Very hard to find piece with a unique photo vignette of a group of miners at the Bluster Shaft!
You will receive the exact certificate pictured.
The Bluster vein was discovered early in the history of the Jarbidge mining district of Nevada. Almost from the time of discovery the Bluster mine was owned by the Bluster Consolidated Mines Company, of Jarbidge. Around 1911, George Wingfield took a bond on the Bluster and Success mines jointly, but he soon discontinued the bond for want of an extension of time. Then the Bluster Consolidated Mines Company opened up the veins, put in a 10-stamp straight amalgation mill below the mine near the river, and built a 3,400-foot aerial tramway with 1/3-ton buckets to connect the mine and mill. The company operated the mine and mill for six months in 1914 and produced $70,000 in gold bullion, but as the process of treatment was not suited to the ore - the extraction was only about 35 per cent, with the result that nearly two-thirds of the metallic content of the ore treated, or about $140,000 in gold and silver, lied in the tailings pond.
In September, 1921, the property was purchased by the Bonanza Gold Mining Company, of Los Angeles. Later it was reported that the Bluster and Success mines had been examined by Chicago interests, but there is no evidence that the mine ever went on to produce anything of significance.
This piece is issued to, and signed on the verso by George Wingfield.
George Wingfield was born at Fort Smith, Arkansas in 1876. His family removed to Oregon when he was five years old, and he became a buckaroo on a ranch in Burns. At age 20, he became a cattle drover in Nevada. He arrived in Tonopah in 1902 and dealt cards at the Tonopah Club.
He moved to Winnemucca, where he became friends with United States Senator George S. Nixon. By the age of 30, he made a fortune in Nevada, having mined in Tonopah and Goldfield. With Nixon as his partner, Wingfield was worth $30 million after taking their Goldfield Consolidated Mining Company public in 1906, which had been organized with $50 million in capital.

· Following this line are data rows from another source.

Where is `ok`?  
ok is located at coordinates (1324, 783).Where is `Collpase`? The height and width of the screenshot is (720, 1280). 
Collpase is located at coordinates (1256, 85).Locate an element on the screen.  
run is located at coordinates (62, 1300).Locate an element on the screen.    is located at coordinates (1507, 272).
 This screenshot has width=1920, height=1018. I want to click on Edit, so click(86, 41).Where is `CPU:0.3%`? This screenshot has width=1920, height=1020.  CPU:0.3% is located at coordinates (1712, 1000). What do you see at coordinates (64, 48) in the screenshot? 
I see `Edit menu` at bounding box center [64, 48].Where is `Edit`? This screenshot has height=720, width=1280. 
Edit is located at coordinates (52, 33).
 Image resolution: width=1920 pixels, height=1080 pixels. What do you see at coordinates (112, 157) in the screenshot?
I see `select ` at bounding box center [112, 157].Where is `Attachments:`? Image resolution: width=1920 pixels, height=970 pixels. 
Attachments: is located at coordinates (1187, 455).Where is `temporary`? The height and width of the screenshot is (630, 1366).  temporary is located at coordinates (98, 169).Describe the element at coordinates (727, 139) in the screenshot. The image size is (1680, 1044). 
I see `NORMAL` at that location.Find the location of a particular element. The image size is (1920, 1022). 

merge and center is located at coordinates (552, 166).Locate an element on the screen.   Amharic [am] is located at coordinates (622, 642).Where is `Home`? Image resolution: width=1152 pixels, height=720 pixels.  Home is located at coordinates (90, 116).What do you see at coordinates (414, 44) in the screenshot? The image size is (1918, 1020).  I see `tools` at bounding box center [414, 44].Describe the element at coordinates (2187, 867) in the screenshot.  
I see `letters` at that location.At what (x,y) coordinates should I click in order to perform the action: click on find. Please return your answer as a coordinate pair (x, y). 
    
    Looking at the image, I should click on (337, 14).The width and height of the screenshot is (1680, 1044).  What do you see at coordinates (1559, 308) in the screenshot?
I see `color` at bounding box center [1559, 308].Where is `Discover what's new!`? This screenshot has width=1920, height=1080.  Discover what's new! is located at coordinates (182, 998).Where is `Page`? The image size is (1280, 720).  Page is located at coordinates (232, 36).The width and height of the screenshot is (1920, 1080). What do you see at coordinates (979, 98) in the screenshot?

In 1906, his wife, May, filed for divorce; the case ended in an annulment. In 1908, he moved to Reno and became active in politics, banking, ranching, and hotel-keeping. He owned many of the banks in Nevada, as well as several hotels in Reno, including the Riverside Hotel, and an international mining company. He also ran a ranch and dairy farm in Fallon.
In 1928, Wingfield was elected to the University Board of Regents for the University of Nevada, but rejected an offer to become a US Senator. Much of Wingfield's fortune was lost during the Great Depression.
Wingfield was one Nevada's most powerful economic and political figures during the period from 1909 to 1932.
Wingfield Park, alongside the Truckee River in Reno, was built on land donated by George Wingfield. Starting in 1995, a new 1660-acre, 400-home neighborhood was constructed on the site of George Wingfield's former Spanish Springs Ranch. Red Hawk at Wingfield Springs was completed in 2005 and named after Wingfield by its developer, Harvey Whittemore.